━━━━━ Task inputs

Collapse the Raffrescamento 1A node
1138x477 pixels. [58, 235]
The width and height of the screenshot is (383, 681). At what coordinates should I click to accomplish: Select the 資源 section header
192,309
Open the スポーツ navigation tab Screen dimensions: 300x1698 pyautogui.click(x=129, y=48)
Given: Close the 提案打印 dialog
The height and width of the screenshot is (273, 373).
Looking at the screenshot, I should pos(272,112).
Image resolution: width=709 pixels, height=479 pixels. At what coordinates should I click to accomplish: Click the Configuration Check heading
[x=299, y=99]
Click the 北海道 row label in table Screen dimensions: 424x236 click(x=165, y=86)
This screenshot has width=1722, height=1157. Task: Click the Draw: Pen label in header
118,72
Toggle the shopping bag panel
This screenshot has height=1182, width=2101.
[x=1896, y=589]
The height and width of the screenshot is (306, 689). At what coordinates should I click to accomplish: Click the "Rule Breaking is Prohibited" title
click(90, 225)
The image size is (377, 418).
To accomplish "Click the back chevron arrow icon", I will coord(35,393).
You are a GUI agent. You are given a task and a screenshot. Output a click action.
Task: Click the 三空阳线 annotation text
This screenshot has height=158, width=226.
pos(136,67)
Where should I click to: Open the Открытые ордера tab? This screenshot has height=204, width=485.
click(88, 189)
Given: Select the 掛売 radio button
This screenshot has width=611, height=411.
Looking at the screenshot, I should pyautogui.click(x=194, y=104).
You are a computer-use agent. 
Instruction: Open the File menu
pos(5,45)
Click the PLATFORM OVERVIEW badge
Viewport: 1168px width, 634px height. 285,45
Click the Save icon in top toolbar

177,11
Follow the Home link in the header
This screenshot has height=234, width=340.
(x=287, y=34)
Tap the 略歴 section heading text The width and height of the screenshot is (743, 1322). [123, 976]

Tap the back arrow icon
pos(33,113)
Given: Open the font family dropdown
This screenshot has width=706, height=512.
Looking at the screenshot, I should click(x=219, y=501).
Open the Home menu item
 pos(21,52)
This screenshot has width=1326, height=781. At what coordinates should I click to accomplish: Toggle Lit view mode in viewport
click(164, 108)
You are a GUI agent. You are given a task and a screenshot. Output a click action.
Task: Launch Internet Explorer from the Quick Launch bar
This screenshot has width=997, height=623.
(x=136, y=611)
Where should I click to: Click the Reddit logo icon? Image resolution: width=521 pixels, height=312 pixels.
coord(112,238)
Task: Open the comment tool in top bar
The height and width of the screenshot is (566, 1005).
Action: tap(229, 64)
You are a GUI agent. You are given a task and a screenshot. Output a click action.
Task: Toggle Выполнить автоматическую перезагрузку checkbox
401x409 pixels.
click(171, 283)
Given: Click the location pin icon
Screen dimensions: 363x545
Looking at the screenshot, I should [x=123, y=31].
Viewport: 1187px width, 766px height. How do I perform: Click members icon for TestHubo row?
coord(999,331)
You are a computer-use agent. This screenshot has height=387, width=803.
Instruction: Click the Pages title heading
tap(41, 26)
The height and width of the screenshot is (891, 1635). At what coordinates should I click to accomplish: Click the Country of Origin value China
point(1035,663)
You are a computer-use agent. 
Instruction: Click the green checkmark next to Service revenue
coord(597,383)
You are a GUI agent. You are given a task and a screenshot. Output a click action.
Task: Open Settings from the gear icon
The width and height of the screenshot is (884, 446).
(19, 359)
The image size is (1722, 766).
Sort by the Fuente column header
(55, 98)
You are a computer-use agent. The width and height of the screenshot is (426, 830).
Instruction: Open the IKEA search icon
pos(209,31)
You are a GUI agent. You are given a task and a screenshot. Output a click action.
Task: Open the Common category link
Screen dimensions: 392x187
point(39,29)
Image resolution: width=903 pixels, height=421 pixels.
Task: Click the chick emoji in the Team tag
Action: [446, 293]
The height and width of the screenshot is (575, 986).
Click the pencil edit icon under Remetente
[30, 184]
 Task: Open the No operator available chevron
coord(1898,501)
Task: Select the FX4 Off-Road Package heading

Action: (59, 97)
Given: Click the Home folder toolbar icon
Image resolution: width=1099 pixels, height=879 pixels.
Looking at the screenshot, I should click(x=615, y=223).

━━━━━━━━━━

### Task objective
Reproduce the material exactly. Every line must match.

### Answer box
Collapse the Raffrescamento 1A node
1138x477 pixels. [58, 235]
The width and height of the screenshot is (383, 681). At what coordinates should I click to accomplish: Select the 資源 section header
192,309
Open the スポーツ navigation tab Screen dimensions: 300x1698 pyautogui.click(x=129, y=48)
Given: Close the 提案打印 dialog
The height and width of the screenshot is (273, 373).
Looking at the screenshot, I should pos(272,112).
Image resolution: width=709 pixels, height=479 pixels. At what coordinates should I click to accomplish: Click the Configuration Check heading
[x=299, y=99]
Click the 北海道 row label in table Screen dimensions: 424x236 click(x=165, y=86)
This screenshot has width=1722, height=1157. Task: Click the Draw: Pen label in header
118,72
Toggle the shopping bag panel
This screenshot has height=1182, width=2101.
[x=1896, y=589]
The height and width of the screenshot is (306, 689). At what coordinates should I click to accomplish: Click the "Rule Breaking is Prohibited" title
click(90, 225)
The image size is (377, 418).
To accomplish "Click the back chevron arrow icon", I will coord(35,393).
You are a GUI agent. You are given a task and a screenshot. Output a click action.
Task: Click the 三空阳线 annotation text
This screenshot has height=158, width=226.
pos(136,67)
Where should I click to: Open the Открытые ордера tab? This screenshot has height=204, width=485.
click(88, 189)
Given: Select the 掛売 radio button
This screenshot has width=611, height=411.
Looking at the screenshot, I should pyautogui.click(x=194, y=104).
You are a computer-use agent. 
Instruction: Open the File menu
pos(5,45)
Click the PLATFORM OVERVIEW badge
Viewport: 1168px width, 634px height. 285,45
Click the Save icon in top toolbar

177,11
Follow the Home link in the header
This screenshot has height=234, width=340.
(x=287, y=34)
Tap the 略歴 section heading text The width and height of the screenshot is (743, 1322). [123, 976]

Tap the back arrow icon
pos(33,113)
Given: Open the font family dropdown
This screenshot has width=706, height=512.
Looking at the screenshot, I should click(x=219, y=501).
Open the Home menu item
 pos(21,52)
This screenshot has width=1326, height=781. At what coordinates should I click to accomplish: Toggle Lit view mode in viewport
click(164, 108)
You are a GUI agent. You are given a task and a screenshot. Output a click action.
Task: Launch Internet Explorer from the Quick Launch bar
This screenshot has width=997, height=623.
(x=136, y=611)
Where should I click to: Click the Reddit logo icon? Image resolution: width=521 pixels, height=312 pixels.
coord(112,238)
Task: Open the comment tool in top bar
The height and width of the screenshot is (566, 1005).
Action: tap(229, 64)
You are a GUI agent. You are given a task and a screenshot. Output a click action.
Task: Toggle Выполнить автоматическую перезагрузку checkbox
401x409 pixels.
click(171, 283)
Given: Click the location pin icon
Screen dimensions: 363x545
Looking at the screenshot, I should [x=123, y=31].
Viewport: 1187px width, 766px height. How do I perform: Click members icon for TestHubo row?
coord(999,331)
You are a computer-use agent. This screenshot has height=387, width=803.
Instruction: Click the Pages title heading
tap(41, 26)
The height and width of the screenshot is (891, 1635). At what coordinates should I click to accomplish: Click the Country of Origin value China
point(1035,663)
You are a computer-use agent. 
Instruction: Click the green checkmark next to Service revenue
coord(597,383)
You are a GUI agent. You are given a task and a screenshot. Output a click action.
Task: Open Settings from the gear icon
The width and height of the screenshot is (884, 446).
(19, 359)
The image size is (1722, 766).
Sort by the Fuente column header
(55, 98)
You are a computer-use agent. The width and height of the screenshot is (426, 830).
Instruction: Open the IKEA search icon
pos(209,31)
You are a GUI agent. You are given a task and a screenshot. Output a click action.
Task: Open the Common category link
Screen dimensions: 392x187
point(39,29)
Image resolution: width=903 pixels, height=421 pixels.
Task: Click the chick emoji in the Team tag
Action: [446, 293]
The height and width of the screenshot is (575, 986).
Click the pencil edit icon under Remetente
[30, 184]
 Task: Open the No operator available chevron
coord(1898,501)
Task: Select the FX4 Off-Road Package heading

Action: (59, 97)
Given: Click the Home folder toolbar icon
Image resolution: width=1099 pixels, height=879 pixels.
Looking at the screenshot, I should click(x=615, y=223).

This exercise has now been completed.